Animation and Performance Flow

By: - Oct 22, 2016

The World Made Itself
Miwa Matreyek
Myth and Infrastructure
This World Made Itself
Clark Theater
White Lights Festival
Lincoln Center
New York, New York
October 21, 2016

The White Light Festival at Lincoln Center brings the future of art to the city’s central performing arts center. Tucked into the intimate Clark Theater, Los Angeles artist Miwa Matreyek, an animator and performer, presented The World Made Us. This is a flip of the Dalai Llams’s take on well-being in 2030. It makes the human central.

In her first piece, Myth and Infrastructure, Matrevek walks behind the video screen, her shadow becoming part of the animated world. As she crosses kitchen and dining room tables and then oceanscapes and cityscapes in a fantastical journey, we become one with her shadow. It’s easy to imagine that you are the human silhouette moving gracefully on the screen. Delightful ‘ah’ and ‘oh’ and ‘wow’ silent mouth gestures entrance. As they radiate out, we find ourselves also forming these appreciative 'ahs' and 'ohs.' We delight in the visual pleasure and also our recognition of the majesty of the made world.

Matreyek then looks back to see how the universe evolved in This World Made Itself. Again entering the film world as a shadow silhouette on the two way projection at the stage’s center, Matrevek invites audience members to join her world. Almost like a video game, they play with her as she plays with an animated world.

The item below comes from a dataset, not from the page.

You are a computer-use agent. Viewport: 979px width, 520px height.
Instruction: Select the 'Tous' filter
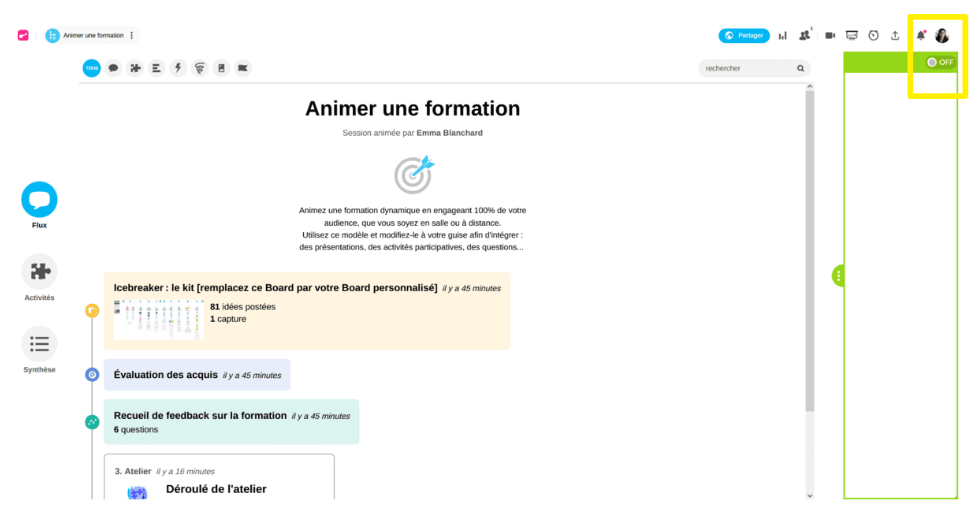(91, 68)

At one moment when her shadow embraces a seemingly live baby, you feel that you are holding the child in your own hands. Matrevek’s sense of flow is so delicate and consistent that you never question techniques. Yet the artist admits to using rotoscoping (a matte process that extracts an object to use in another scene).

Hands are important for Matreyek. In 99 percent of their appearances in the animation frame, the hands are Matreyek’s. Proceeding across the screen, they appear stubby and ‘everyperson.’ Reaching up, the angle makes them long filigrees. She grasps the most beautiful lit-bubbles and fountains of cells and stars. Sometimes they slip through her fingers. Sometimes they lodge in her hand.

Although Matreyek says that she has no narrative, in the two pieces she showed/enacted, there is a definite and very satisfying glide to the presentations. The second piece is clearly the geological history of the world.

Matreyet emerges from the ocean, as we did as amoebas. She relishes lying in a field of flowers. Everywhere her touch is light. She respects the world about her, and confirms our sense that we are lucky to be here and responsible for minimizing our footprint.

While we do not imagine that we are collaborating with the artist, we find ourselves lodged in her world. We are not in her embrace, but rather in her flow. Matreyek engages us in her beauties.We don’t receive wisdom. We find it in ourselves. 

Matreyet talks about taking the world into her own body. Her shadow silhouette presence makes our merge with the experience an extraordinary out-of-body feeling while you are very much in-body.  

If we want artists to take us to new places, we need new eyes. Matreyet gives them to us.  This is a moving and visually eloquent experience.